**Try it**
Please return each of the entries exactly, minus their pictures.

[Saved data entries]

=-=-=

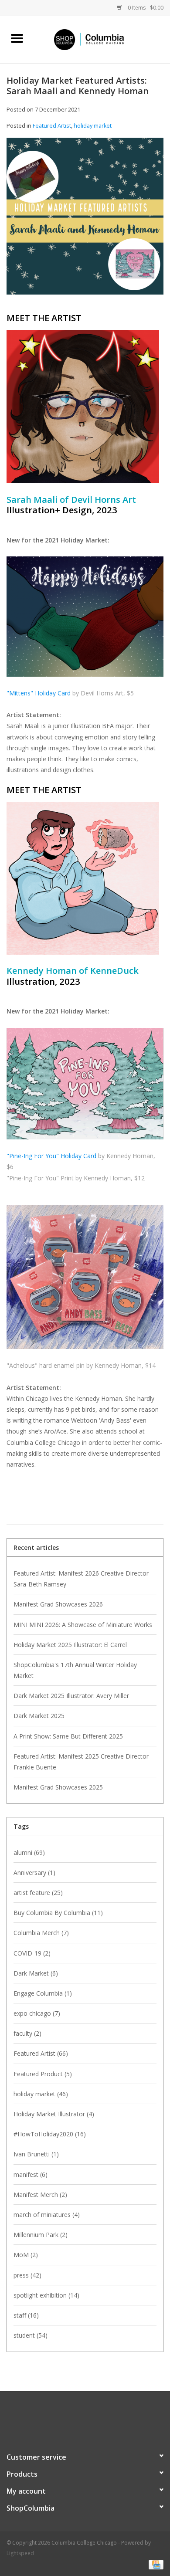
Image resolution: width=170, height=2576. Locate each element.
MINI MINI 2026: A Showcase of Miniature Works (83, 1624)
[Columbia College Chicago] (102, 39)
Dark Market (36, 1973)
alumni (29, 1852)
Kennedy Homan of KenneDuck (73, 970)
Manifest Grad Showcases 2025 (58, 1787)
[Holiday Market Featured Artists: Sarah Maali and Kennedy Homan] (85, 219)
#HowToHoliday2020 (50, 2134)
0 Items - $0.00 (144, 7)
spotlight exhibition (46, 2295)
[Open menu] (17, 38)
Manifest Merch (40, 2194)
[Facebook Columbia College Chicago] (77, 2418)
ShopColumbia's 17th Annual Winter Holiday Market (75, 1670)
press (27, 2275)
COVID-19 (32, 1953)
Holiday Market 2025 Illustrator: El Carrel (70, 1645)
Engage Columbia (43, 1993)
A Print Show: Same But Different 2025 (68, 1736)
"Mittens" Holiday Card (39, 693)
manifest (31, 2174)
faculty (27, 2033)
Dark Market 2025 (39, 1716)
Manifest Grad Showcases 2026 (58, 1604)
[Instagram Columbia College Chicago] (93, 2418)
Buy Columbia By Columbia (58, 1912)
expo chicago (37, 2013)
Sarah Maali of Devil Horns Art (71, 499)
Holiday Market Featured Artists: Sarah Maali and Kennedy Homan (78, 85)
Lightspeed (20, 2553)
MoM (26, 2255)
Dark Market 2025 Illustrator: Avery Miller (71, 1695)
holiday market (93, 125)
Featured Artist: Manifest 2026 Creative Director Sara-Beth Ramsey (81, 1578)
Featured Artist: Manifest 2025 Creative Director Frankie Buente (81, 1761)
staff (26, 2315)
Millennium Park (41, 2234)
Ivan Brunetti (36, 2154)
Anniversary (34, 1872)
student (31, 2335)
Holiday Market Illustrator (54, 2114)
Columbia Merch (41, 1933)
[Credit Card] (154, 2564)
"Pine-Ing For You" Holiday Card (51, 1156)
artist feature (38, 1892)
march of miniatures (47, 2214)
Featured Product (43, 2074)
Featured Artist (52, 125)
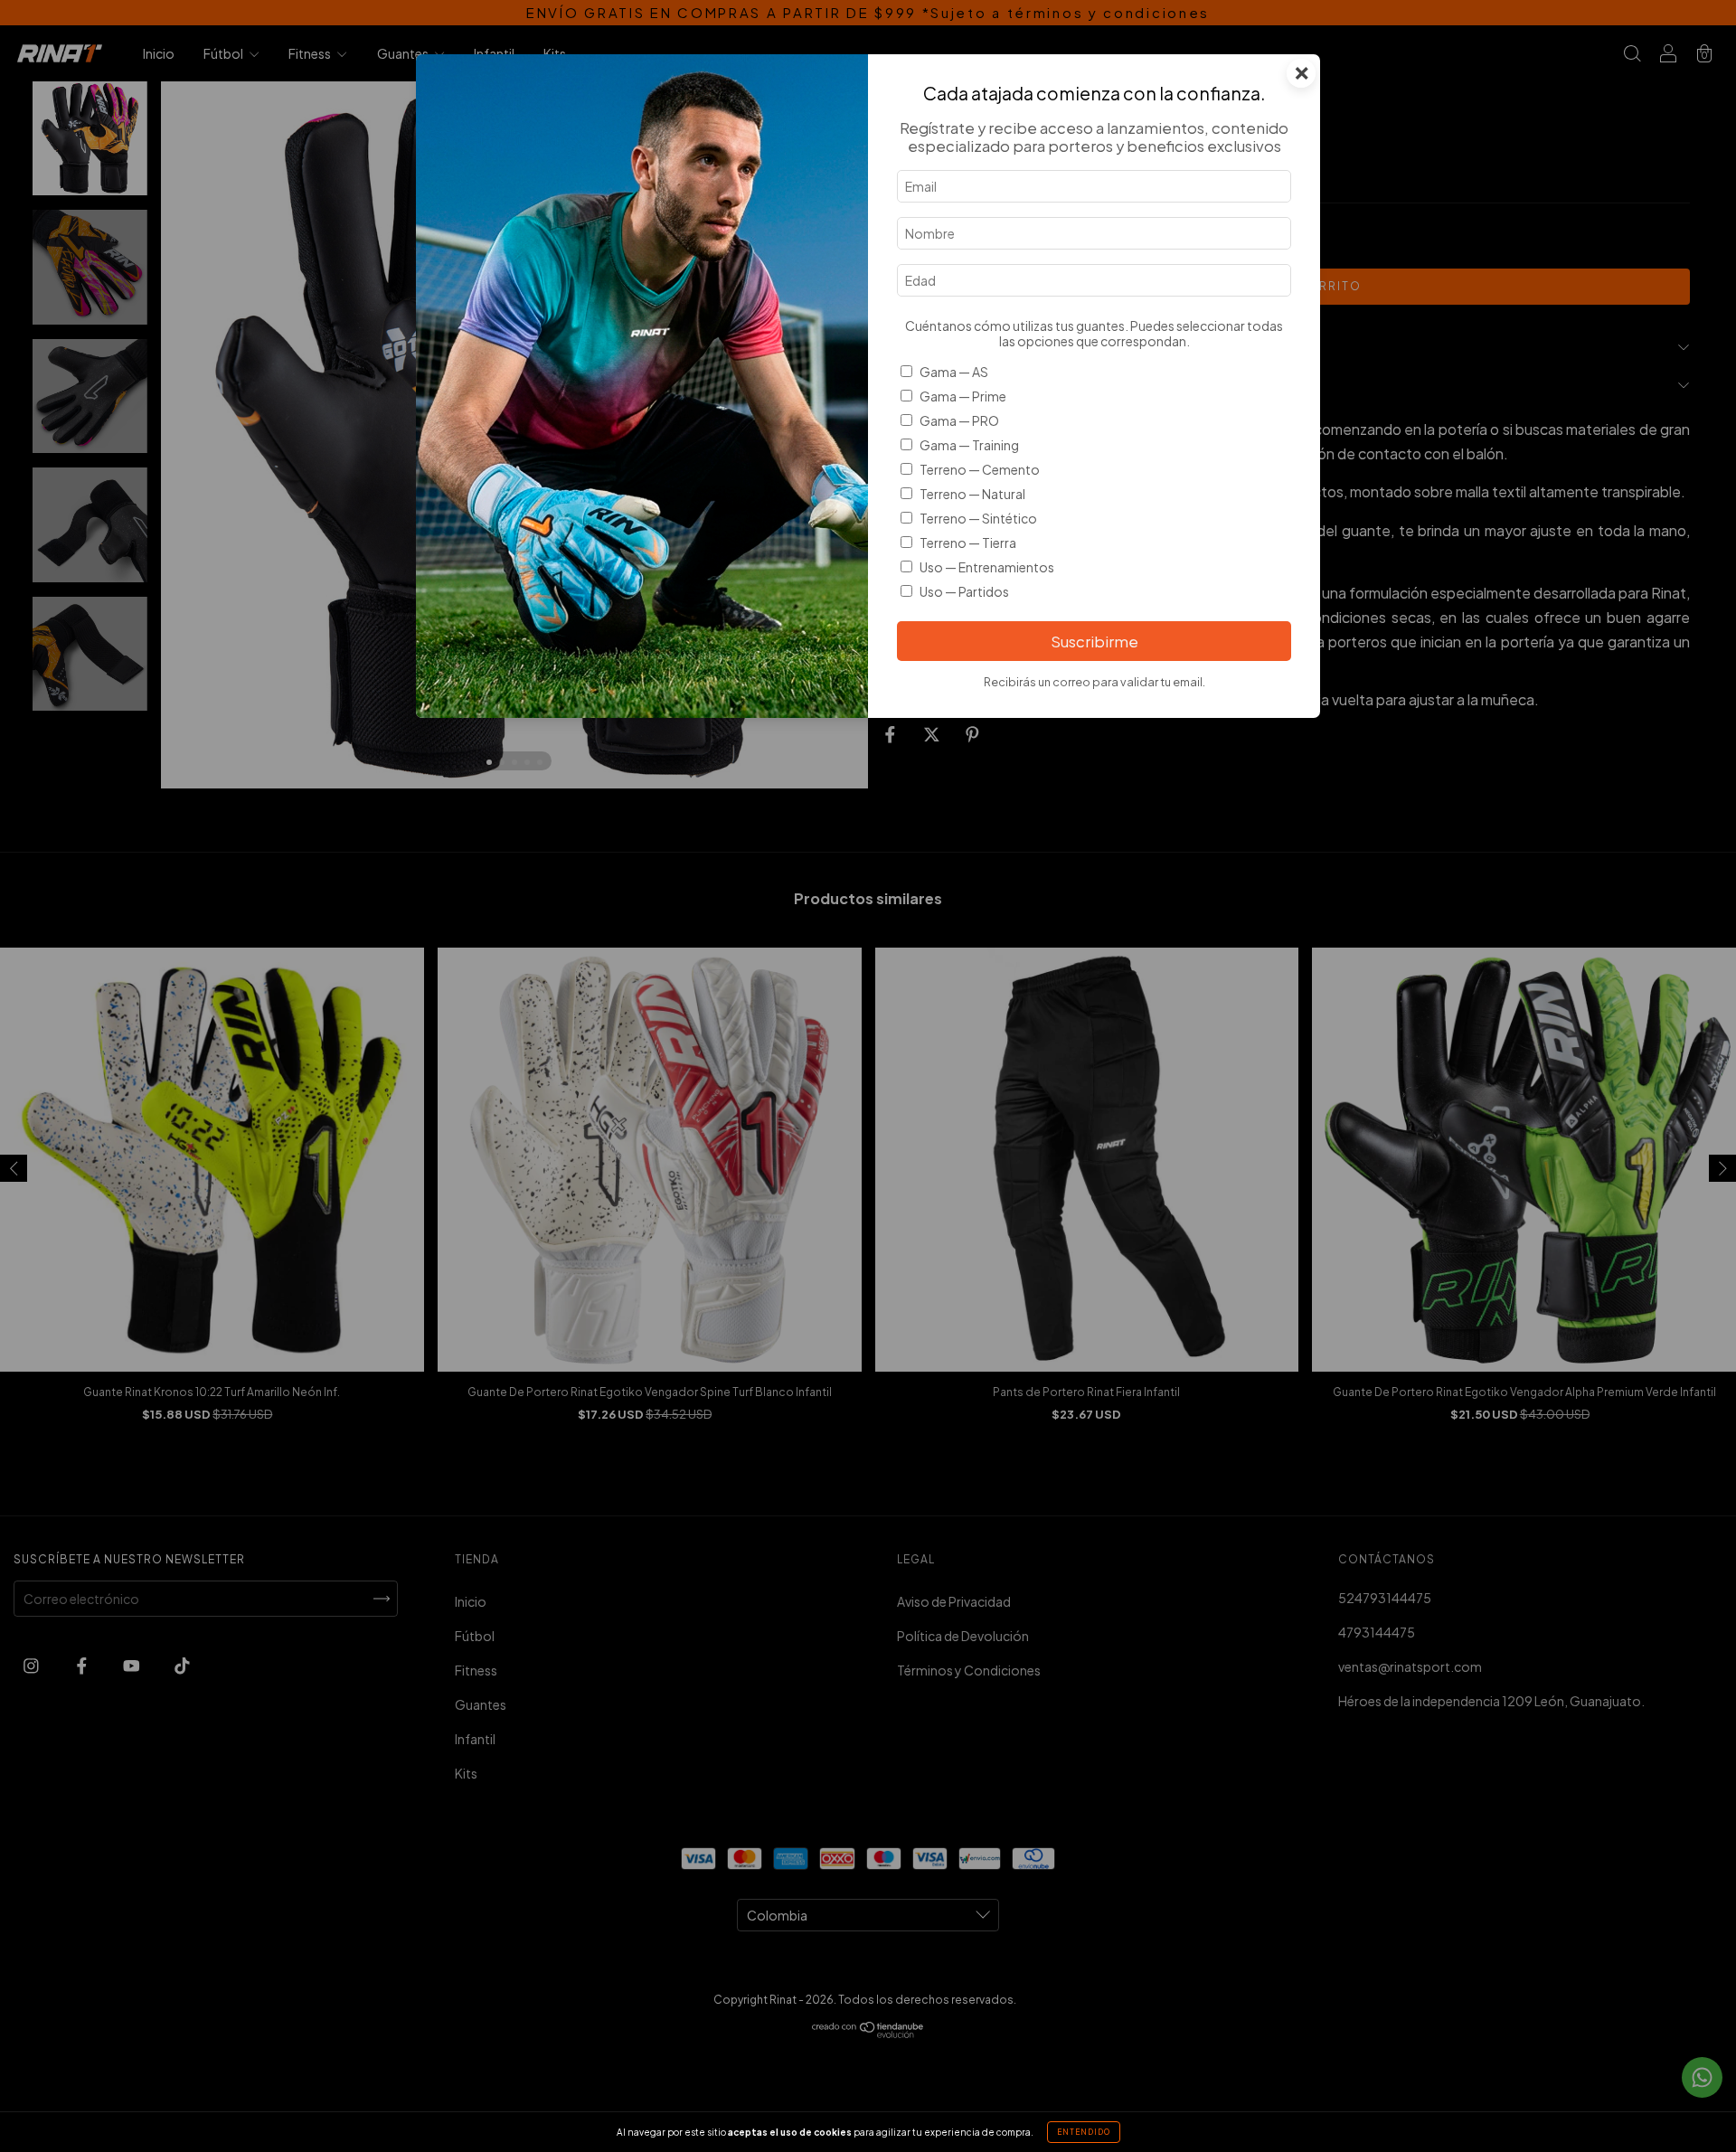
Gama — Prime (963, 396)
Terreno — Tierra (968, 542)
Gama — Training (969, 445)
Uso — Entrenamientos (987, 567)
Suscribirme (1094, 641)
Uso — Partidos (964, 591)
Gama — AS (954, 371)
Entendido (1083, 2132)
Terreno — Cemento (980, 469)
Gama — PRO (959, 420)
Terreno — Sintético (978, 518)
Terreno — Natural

=-=-=

**Finished task**
Image resolution: width=170, height=2576. Locate each element.
MINI MINI 2026: A Showcase of Miniature Works (83, 1624)
[Columbia College Chicago] (102, 39)
Dark Market (36, 1973)
alumni (29, 1852)
Kennedy Homan of KenneDuck (73, 970)
Manifest Grad Showcases 2025 (58, 1787)
[Holiday Market Featured Artists: Sarah Maali and Kennedy Homan] (85, 219)
#HowToHoliday2020 (50, 2134)
0 Items - $0.00 (144, 7)
spotlight exhibition (46, 2295)
[Open menu] (17, 38)
Manifest Merch (40, 2194)
[Facebook Columbia College Chicago] (77, 2418)
ShopColumbia's 17th Annual Winter Holiday Market (75, 1670)
press (27, 2275)
COVID-19 (32, 1953)
Holiday Market 2025 Illustrator: El Carrel (70, 1645)
Engage Columbia (43, 1993)
A Print Show: Same But Different 2025 (68, 1736)
"Mittens" Holiday Card (39, 693)
manifest (31, 2174)
faculty (27, 2033)
Dark Market 2025 (39, 1716)
Manifest Grad Showcases 2026 (58, 1604)
[Instagram Columbia College Chicago] (93, 2418)
Buy Columbia By Columbia (58, 1912)
expo chicago (37, 2013)
Sarah Maali of Devil Horns Art (71, 499)
Holiday Market Featured Artists: Sarah Maali and Kennedy Homan (78, 85)
Lightspeed (20, 2553)
MoM (26, 2255)
Dark Market 2025 Illustrator: Avery Miller (71, 1695)
holiday market (93, 125)
Featured Artist: Manifest 2026 Creative Director Sara-Beth Ramsey (81, 1578)
Featured Artist: Manifest 2025 Creative Director Frankie Buente (81, 1761)
staff (26, 2315)
Millennium Park (41, 2234)
Ivan Brunetti (36, 2154)
Anniversary (34, 1872)
student (31, 2335)
Holiday Market Illustrator (54, 2114)
Columbia Merch (41, 1933)
[Credit Card] (154, 2564)
"Pine-Ing For You" Holiday Card (51, 1156)
artist feature (38, 1892)
march of miniatures (47, 2214)
Featured Product (43, 2074)
Featured Artist (52, 125)
Gama — Prime (963, 396)
Terreno — Tierra (968, 542)
Gama — Training (969, 445)
Uso — Entrenamientos (987, 567)
Suscribirme (1094, 641)
Uso — Partidos (964, 591)
Gama — AS (954, 371)
Entendido (1083, 2132)
Terreno — Cemento (980, 469)
Gama — PRO (959, 420)
Terreno — Sintético (978, 518)
Terreno — Natural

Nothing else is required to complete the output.